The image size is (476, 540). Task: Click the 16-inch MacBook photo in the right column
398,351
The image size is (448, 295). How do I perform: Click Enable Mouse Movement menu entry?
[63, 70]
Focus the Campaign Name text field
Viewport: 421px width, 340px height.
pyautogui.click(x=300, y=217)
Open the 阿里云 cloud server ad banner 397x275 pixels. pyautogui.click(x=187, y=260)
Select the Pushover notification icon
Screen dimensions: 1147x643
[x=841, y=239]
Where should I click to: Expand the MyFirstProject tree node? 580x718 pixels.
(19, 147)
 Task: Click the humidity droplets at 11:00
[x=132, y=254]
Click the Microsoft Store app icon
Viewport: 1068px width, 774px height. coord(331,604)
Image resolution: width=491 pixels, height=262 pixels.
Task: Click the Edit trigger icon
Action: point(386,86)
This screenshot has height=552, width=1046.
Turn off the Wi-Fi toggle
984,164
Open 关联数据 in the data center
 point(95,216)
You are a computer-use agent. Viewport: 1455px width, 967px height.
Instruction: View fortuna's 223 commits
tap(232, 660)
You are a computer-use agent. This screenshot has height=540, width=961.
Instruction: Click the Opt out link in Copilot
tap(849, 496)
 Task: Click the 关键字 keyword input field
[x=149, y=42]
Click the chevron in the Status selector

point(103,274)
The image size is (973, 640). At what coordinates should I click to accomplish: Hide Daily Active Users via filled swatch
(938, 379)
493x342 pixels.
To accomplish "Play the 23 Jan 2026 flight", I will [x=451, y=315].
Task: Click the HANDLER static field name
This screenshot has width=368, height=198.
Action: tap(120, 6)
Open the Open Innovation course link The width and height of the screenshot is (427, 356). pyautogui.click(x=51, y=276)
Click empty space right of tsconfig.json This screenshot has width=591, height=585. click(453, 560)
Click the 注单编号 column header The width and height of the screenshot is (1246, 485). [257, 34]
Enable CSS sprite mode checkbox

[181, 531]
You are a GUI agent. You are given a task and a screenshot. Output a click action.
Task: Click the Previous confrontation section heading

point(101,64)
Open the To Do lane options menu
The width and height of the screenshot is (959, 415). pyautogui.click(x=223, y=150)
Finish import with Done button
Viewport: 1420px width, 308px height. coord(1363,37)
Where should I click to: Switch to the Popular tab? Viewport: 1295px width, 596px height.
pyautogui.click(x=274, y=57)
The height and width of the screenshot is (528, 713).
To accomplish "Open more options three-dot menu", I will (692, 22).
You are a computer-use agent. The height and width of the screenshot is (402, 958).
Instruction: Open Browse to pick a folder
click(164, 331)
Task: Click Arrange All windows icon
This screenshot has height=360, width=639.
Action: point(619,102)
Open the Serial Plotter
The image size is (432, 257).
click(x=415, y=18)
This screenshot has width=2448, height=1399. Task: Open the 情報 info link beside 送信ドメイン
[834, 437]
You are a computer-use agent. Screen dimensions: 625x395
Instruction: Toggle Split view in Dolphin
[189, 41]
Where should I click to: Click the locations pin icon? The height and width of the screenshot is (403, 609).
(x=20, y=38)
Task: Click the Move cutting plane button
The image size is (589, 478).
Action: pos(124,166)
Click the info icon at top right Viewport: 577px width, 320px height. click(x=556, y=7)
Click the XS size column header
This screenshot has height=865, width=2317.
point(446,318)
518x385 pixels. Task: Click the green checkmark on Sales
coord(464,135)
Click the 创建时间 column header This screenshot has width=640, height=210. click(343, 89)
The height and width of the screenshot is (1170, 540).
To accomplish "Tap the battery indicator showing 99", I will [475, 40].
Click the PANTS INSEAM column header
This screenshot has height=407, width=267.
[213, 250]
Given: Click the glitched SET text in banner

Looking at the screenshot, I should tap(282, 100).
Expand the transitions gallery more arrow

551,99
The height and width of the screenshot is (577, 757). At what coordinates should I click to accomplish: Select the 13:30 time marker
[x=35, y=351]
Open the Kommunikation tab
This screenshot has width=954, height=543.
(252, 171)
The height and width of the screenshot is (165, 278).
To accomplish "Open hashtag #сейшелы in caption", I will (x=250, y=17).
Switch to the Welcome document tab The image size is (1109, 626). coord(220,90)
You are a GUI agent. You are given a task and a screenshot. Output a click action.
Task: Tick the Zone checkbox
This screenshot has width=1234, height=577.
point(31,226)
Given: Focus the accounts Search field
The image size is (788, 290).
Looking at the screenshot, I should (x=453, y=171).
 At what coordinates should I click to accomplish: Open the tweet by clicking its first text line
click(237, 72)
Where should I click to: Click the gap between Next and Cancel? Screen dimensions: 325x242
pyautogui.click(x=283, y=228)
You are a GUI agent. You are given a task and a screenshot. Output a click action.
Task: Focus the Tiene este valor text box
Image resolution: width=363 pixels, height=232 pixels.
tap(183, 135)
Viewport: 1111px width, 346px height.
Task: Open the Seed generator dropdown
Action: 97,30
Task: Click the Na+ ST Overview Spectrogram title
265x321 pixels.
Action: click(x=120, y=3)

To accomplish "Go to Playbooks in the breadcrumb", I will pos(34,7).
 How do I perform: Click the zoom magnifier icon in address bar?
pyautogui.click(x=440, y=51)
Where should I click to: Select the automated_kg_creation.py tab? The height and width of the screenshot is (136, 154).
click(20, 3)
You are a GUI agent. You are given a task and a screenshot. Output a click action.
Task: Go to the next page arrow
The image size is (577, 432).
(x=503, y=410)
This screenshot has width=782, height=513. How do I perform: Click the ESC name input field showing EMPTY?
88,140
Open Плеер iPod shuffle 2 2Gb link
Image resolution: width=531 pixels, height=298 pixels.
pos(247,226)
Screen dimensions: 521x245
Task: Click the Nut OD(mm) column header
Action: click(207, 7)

_REQUIRED WORK:_ Give the listing again in full, with every line intact.

_EXERCISE OUTPUT:_
The image size is (476, 540). Task: Click the 16-inch MacBook photo in the right column
398,351
The image size is (448, 295). How do I perform: Click Enable Mouse Movement menu entry?
[63, 70]
Focus the Campaign Name text field
Viewport: 421px width, 340px height.
pyautogui.click(x=300, y=217)
Open the 阿里云 cloud server ad banner 397x275 pixels. pyautogui.click(x=187, y=260)
Select the Pushover notification icon
Screen dimensions: 1147x643
[x=841, y=239]
Where should I click to: Expand the MyFirstProject tree node? 580x718 pixels.
(19, 147)
 Task: Click the humidity droplets at 11:00
[x=132, y=254]
Click the Microsoft Store app icon
Viewport: 1068px width, 774px height. coord(331,604)
Image resolution: width=491 pixels, height=262 pixels.
Task: Click the Edit trigger icon
Action: point(386,86)
This screenshot has height=552, width=1046.
Turn off the Wi-Fi toggle
984,164
Open 关联数据 in the data center
 point(95,216)
You are a computer-use agent. Viewport: 1455px width, 967px height.
Instruction: View fortuna's 223 commits
tap(232, 660)
You are a computer-use agent. This screenshot has height=540, width=961.
Instruction: Click the Opt out link in Copilot
tap(849, 496)
 Task: Click the 关键字 keyword input field
[x=149, y=42]
Click the chevron in the Status selector

point(103,274)
The image size is (973, 640). At what coordinates should I click to accomplish: Hide Daily Active Users via filled swatch
(938, 379)
493x342 pixels.
To accomplish "Play the 23 Jan 2026 flight", I will [x=451, y=315].
Task: Click the HANDLER static field name
This screenshot has width=368, height=198.
Action: tap(120, 6)
Open the Open Innovation course link The width and height of the screenshot is (427, 356). pyautogui.click(x=51, y=276)
Click empty space right of tsconfig.json This screenshot has width=591, height=585. click(453, 560)
Click the 注单编号 column header The width and height of the screenshot is (1246, 485). [257, 34]
Enable CSS sprite mode checkbox

[181, 531]
You are a GUI agent. You are given a task and a screenshot. Output a click action.
Task: Click the Previous confrontation section heading

point(101,64)
Open the To Do lane options menu
The width and height of the screenshot is (959, 415). pyautogui.click(x=223, y=150)
Finish import with Done button
Viewport: 1420px width, 308px height. coord(1363,37)
Where should I click to: Switch to the Popular tab? Viewport: 1295px width, 596px height.
pyautogui.click(x=274, y=57)
The height and width of the screenshot is (528, 713).
To accomplish "Open more options three-dot menu", I will (692, 22).
You are a computer-use agent. The height and width of the screenshot is (402, 958).
Instruction: Open Browse to pick a folder
click(164, 331)
Task: Click Arrange All windows icon
This screenshot has height=360, width=639.
Action: point(619,102)
Open the Serial Plotter
The image size is (432, 257).
click(x=415, y=18)
This screenshot has width=2448, height=1399. Task: Open the 情報 info link beside 送信ドメイン
[834, 437]
You are a computer-use agent. Screen dimensions: 625x395
Instruction: Toggle Split view in Dolphin
[189, 41]
Where should I click to: Click the locations pin icon? The height and width of the screenshot is (403, 609).
(x=20, y=38)
Task: Click the Move cutting plane button
The image size is (589, 478).
Action: pos(124,166)
Click the info icon at top right Viewport: 577px width, 320px height. click(x=556, y=7)
Click the XS size column header
This screenshot has height=865, width=2317.
point(446,318)
518x385 pixels. Task: Click the green checkmark on Sales
coord(464,135)
Click the 创建时间 column header This screenshot has width=640, height=210. click(343, 89)
The height and width of the screenshot is (1170, 540).
To accomplish "Tap the battery indicator showing 99", I will [475, 40].
Click the PANTS INSEAM column header
This screenshot has height=407, width=267.
[213, 250]
Given: Click the glitched SET text in banner

Looking at the screenshot, I should tap(282, 100).
Expand the transitions gallery more arrow

551,99
The height and width of the screenshot is (577, 757). At what coordinates should I click to accomplish: Select the 13:30 time marker
[x=35, y=351]
Open the Kommunikation tab
This screenshot has width=954, height=543.
(252, 171)
The height and width of the screenshot is (165, 278).
To accomplish "Open hashtag #сейшелы in caption", I will (x=250, y=17).
Switch to the Welcome document tab The image size is (1109, 626). coord(220,90)
You are a GUI agent. You are given a task and a screenshot. Output a click action.
Task: Tick the Zone checkbox
This screenshot has width=1234, height=577.
point(31,226)
Given: Focus the accounts Search field
The image size is (788, 290).
Looking at the screenshot, I should (x=453, y=171).
 At what coordinates should I click to accomplish: Open the tweet by clicking its first text line
click(237, 72)
Where should I click to: Click the gap between Next and Cancel? Screen dimensions: 325x242
pyautogui.click(x=283, y=228)
You are a GUI agent. You are given a task and a screenshot. Output a click action.
Task: Focus the Tiene este valor text box
Image resolution: width=363 pixels, height=232 pixels.
tap(183, 135)
Viewport: 1111px width, 346px height.
Task: Open the Seed generator dropdown
Action: 97,30
Task: Click the Na+ ST Overview Spectrogram title
265x321 pixels.
Action: click(x=120, y=3)

To accomplish "Go to Playbooks in the breadcrumb", I will pos(34,7).
 How do I perform: Click the zoom magnifier icon in address bar?
pyautogui.click(x=440, y=51)
Where should I click to: Select the automated_kg_creation.py tab? The height and width of the screenshot is (136, 154).
click(20, 3)
You are a GUI agent. You are given a task and a screenshot. Output a click action.
Task: Go to the next page arrow
The image size is (577, 432).
(x=503, y=410)
This screenshot has width=782, height=513. How do I perform: Click the ESC name input field showing EMPTY?
88,140
Open Плеер iPod shuffle 2 2Gb link
Image resolution: width=531 pixels, height=298 pixels.
pos(247,226)
Screen dimensions: 521x245
Task: Click the Nut OD(mm) column header
Action: click(207, 7)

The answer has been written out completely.